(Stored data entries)
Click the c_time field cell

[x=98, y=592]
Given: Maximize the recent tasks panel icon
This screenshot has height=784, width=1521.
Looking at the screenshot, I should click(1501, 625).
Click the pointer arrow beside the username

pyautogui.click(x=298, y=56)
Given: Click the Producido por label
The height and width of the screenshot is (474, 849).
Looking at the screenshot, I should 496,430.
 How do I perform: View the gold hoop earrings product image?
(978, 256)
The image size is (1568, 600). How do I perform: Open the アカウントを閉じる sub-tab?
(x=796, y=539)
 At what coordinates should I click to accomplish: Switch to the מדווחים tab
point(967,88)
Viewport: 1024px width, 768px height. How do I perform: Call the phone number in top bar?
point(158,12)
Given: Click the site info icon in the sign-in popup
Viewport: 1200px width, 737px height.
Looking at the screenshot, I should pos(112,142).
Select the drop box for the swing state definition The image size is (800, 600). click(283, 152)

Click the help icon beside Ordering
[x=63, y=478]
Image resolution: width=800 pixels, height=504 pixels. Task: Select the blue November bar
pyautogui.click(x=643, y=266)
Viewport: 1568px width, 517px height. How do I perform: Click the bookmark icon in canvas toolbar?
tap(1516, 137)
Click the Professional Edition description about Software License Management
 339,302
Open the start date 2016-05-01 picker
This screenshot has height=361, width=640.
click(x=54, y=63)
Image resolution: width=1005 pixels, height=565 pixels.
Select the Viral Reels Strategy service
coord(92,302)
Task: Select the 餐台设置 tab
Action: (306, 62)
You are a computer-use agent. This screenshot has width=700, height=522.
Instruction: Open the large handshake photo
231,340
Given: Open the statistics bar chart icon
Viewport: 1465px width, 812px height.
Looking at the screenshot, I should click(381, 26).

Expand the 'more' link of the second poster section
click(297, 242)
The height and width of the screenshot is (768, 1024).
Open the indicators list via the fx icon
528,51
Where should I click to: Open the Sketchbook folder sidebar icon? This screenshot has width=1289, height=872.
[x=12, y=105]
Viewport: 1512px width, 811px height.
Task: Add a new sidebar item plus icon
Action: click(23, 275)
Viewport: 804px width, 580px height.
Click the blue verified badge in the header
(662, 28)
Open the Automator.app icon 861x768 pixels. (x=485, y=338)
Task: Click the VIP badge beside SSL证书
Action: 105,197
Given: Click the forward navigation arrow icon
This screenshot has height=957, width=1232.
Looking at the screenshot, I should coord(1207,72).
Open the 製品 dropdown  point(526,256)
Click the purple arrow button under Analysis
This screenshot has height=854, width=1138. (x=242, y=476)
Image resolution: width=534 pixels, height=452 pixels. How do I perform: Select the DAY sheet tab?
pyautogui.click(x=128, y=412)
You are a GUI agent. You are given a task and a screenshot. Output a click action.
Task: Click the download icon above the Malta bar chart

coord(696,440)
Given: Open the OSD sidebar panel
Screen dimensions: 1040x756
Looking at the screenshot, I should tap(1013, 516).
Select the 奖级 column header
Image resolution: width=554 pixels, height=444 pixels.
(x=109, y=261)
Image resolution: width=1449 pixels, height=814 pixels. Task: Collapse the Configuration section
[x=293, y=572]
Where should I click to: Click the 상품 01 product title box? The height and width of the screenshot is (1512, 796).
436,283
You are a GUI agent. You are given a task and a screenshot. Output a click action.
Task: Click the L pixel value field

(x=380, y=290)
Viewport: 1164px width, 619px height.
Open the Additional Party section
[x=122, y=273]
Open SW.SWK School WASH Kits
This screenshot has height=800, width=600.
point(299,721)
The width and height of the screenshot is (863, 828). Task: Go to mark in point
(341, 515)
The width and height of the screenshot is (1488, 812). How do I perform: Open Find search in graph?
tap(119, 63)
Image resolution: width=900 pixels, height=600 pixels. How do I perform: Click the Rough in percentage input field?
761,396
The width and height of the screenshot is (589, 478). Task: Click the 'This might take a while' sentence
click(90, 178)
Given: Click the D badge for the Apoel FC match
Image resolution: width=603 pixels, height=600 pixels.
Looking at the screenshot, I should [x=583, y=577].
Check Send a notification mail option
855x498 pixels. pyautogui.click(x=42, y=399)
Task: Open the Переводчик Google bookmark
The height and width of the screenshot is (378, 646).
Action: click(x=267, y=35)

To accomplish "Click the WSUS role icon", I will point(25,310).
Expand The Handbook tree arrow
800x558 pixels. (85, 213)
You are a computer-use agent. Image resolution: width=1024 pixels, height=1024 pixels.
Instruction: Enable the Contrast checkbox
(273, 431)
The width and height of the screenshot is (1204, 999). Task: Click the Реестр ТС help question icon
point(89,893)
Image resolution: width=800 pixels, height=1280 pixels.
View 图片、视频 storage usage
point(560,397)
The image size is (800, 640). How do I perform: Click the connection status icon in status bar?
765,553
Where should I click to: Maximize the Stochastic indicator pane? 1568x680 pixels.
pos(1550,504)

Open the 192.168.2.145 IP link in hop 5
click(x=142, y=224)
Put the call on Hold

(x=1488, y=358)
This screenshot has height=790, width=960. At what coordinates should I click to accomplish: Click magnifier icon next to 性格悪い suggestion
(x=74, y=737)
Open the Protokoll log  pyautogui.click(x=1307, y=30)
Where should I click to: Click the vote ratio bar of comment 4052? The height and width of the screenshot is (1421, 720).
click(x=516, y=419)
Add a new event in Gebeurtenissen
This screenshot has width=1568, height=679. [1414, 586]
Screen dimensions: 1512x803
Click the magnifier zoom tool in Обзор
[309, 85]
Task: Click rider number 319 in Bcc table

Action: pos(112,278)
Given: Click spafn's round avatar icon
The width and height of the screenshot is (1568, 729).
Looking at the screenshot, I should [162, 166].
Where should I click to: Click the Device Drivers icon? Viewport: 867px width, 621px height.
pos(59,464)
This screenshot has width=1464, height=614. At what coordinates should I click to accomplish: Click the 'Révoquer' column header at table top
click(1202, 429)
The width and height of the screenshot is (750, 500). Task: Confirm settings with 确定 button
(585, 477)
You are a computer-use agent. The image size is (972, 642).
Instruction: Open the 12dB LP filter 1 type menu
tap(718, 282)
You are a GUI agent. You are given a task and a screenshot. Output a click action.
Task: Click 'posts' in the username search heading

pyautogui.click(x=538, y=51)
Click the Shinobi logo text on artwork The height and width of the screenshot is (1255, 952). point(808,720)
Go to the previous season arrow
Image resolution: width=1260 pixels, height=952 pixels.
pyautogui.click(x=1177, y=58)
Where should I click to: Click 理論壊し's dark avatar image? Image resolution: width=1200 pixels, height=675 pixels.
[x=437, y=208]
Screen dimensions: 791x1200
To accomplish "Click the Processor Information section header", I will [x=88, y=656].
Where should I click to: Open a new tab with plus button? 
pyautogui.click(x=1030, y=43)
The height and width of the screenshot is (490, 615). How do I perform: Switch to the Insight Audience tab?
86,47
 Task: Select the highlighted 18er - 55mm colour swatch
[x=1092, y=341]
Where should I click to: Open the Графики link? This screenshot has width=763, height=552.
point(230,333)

→ **What to work on**
Go through the data above and repeat all of it exactly.

→ **Result of the task**
Click the c_time field cell

[x=98, y=592]
Given: Maximize the recent tasks panel icon
This screenshot has height=784, width=1521.
Looking at the screenshot, I should click(1501, 625).
Click the pointer arrow beside the username

pyautogui.click(x=298, y=56)
Given: Click the Producido por label
The height and width of the screenshot is (474, 849).
Looking at the screenshot, I should 496,430.
 How do I perform: View the gold hoop earrings product image?
(978, 256)
The image size is (1568, 600). How do I perform: Open the アカウントを閉じる sub-tab?
(x=796, y=539)
 At what coordinates should I click to accomplish: Switch to the מדווחים tab
point(967,88)
Viewport: 1024px width, 768px height. How do I perform: Call the phone number in top bar?
point(158,12)
Given: Click the site info icon in the sign-in popup
Viewport: 1200px width, 737px height.
Looking at the screenshot, I should pos(112,142).
Select the drop box for the swing state definition The image size is (800, 600). click(283, 152)

Click the help icon beside Ordering
[x=63, y=478]
Image resolution: width=800 pixels, height=504 pixels. Task: Select the blue November bar
pyautogui.click(x=643, y=266)
Viewport: 1568px width, 517px height. How do I perform: Click the bookmark icon in canvas toolbar?
tap(1516, 137)
Click the Professional Edition description about Software License Management
 339,302
Open the start date 2016-05-01 picker
This screenshot has height=361, width=640.
click(x=54, y=63)
Image resolution: width=1005 pixels, height=565 pixels.
Select the Viral Reels Strategy service
coord(92,302)
Task: Select the 餐台设置 tab
Action: (306, 62)
You are a computer-use agent. This screenshot has width=700, height=522.
Instruction: Open the large handshake photo
231,340
Given: Open the statistics bar chart icon
Viewport: 1465px width, 812px height.
Looking at the screenshot, I should click(381, 26).

Expand the 'more' link of the second poster section
click(297, 242)
The height and width of the screenshot is (768, 1024).
Open the indicators list via the fx icon
528,51
Where should I click to: Open the Sketchbook folder sidebar icon? This screenshot has width=1289, height=872.
[x=12, y=105]
Viewport: 1512px width, 811px height.
Task: Add a new sidebar item plus icon
Action: click(23, 275)
Viewport: 804px width, 580px height.
Click the blue verified badge in the header
(662, 28)
Open the Automator.app icon 861x768 pixels. (x=485, y=338)
Task: Click the VIP badge beside SSL证书
Action: 105,197
Given: Click the forward navigation arrow icon
This screenshot has height=957, width=1232.
Looking at the screenshot, I should coord(1207,72).
Open the 製品 dropdown  point(526,256)
Click the purple arrow button under Analysis
This screenshot has height=854, width=1138. (x=242, y=476)
Image resolution: width=534 pixels, height=452 pixels. How do I perform: Select the DAY sheet tab?
pyautogui.click(x=128, y=412)
You are a GUI agent. You are given a task and a screenshot. Output a click action.
Task: Click the download icon above the Malta bar chart

coord(696,440)
Given: Open the OSD sidebar panel
Screen dimensions: 1040x756
Looking at the screenshot, I should tap(1013, 516).
Select the 奖级 column header
Image resolution: width=554 pixels, height=444 pixels.
(x=109, y=261)
Image resolution: width=1449 pixels, height=814 pixels. Task: Collapse the Configuration section
[x=293, y=572]
Where should I click to: Click the 상품 01 product title box? The height and width of the screenshot is (1512, 796).
436,283
You are a GUI agent. You are given a task and a screenshot. Output a click action.
Task: Click the L pixel value field

(x=380, y=290)
Viewport: 1164px width, 619px height.
Open the Additional Party section
[x=122, y=273]
Open SW.SWK School WASH Kits
This screenshot has height=800, width=600.
point(299,721)
The width and height of the screenshot is (863, 828). Task: Go to mark in point
(341, 515)
The width and height of the screenshot is (1488, 812). How do I perform: Open Find search in graph?
tap(119, 63)
Image resolution: width=900 pixels, height=600 pixels. How do I perform: Click the Rough in percentage input field?
761,396
The width and height of the screenshot is (589, 478). Task: Click the 'This might take a while' sentence
click(90, 178)
Given: Click the D badge for the Apoel FC match
Image resolution: width=603 pixels, height=600 pixels.
Looking at the screenshot, I should [x=583, y=577].
Check Send a notification mail option
855x498 pixels. pyautogui.click(x=42, y=399)
Task: Open the Переводчик Google bookmark
The height and width of the screenshot is (378, 646).
Action: click(x=267, y=35)

To accomplish "Click the WSUS role icon", I will point(25,310).
Expand The Handbook tree arrow
800x558 pixels. (85, 213)
You are a computer-use agent. Image resolution: width=1024 pixels, height=1024 pixels.
Instruction: Enable the Contrast checkbox
(273, 431)
The width and height of the screenshot is (1204, 999). Task: Click the Реестр ТС help question icon
point(89,893)
Image resolution: width=800 pixels, height=1280 pixels.
View 图片、视频 storage usage
point(560,397)
The image size is (800, 640). How do I perform: Click the connection status icon in status bar?
765,553
Where should I click to: Maximize the Stochastic indicator pane? 1568x680 pixels.
pos(1550,504)

Open the 192.168.2.145 IP link in hop 5
click(x=142, y=224)
Put the call on Hold

(x=1488, y=358)
This screenshot has height=790, width=960. At what coordinates should I click to accomplish: Click magnifier icon next to 性格悪い suggestion
(x=74, y=737)
Open the Protokoll log  pyautogui.click(x=1307, y=30)
Where should I click to: Click the vote ratio bar of comment 4052? The height and width of the screenshot is (1421, 720).
click(x=516, y=419)
Add a new event in Gebeurtenissen
This screenshot has width=1568, height=679. [1414, 586]
Screen dimensions: 1512x803
Click the magnifier zoom tool in Обзор
[309, 85]
Task: Click rider number 319 in Bcc table

Action: pos(112,278)
Given: Click spafn's round avatar icon
The width and height of the screenshot is (1568, 729).
Looking at the screenshot, I should [162, 166].
Where should I click to: Click the Device Drivers icon? Viewport: 867px width, 621px height.
pos(59,464)
This screenshot has width=1464, height=614. At what coordinates should I click to accomplish: Click the 'Révoquer' column header at table top
click(1202, 429)
The width and height of the screenshot is (750, 500). Task: Confirm settings with 确定 button
(585, 477)
You are a computer-use agent. The image size is (972, 642).
Instruction: Open the 12dB LP filter 1 type menu
tap(718, 282)
You are a GUI agent. You are given a task and a screenshot. Output a click action.
Task: Click 'posts' in the username search heading

pyautogui.click(x=538, y=51)
Click the Shinobi logo text on artwork The height and width of the screenshot is (1255, 952). point(808,720)
Go to the previous season arrow
Image resolution: width=1260 pixels, height=952 pixels.
pyautogui.click(x=1177, y=58)
Where should I click to: Click 理論壊し's dark avatar image? Image resolution: width=1200 pixels, height=675 pixels.
[x=437, y=208]
Screen dimensions: 791x1200
To accomplish "Click the Processor Information section header", I will [x=88, y=656].
Where should I click to: Open a new tab with plus button? 
pyautogui.click(x=1030, y=43)
The height and width of the screenshot is (490, 615). How do I perform: Switch to the Insight Audience tab?
86,47
 Task: Select the highlighted 18er - 55mm colour swatch
[x=1092, y=341]
Where should I click to: Open the Графики link? This screenshot has width=763, height=552.
point(230,333)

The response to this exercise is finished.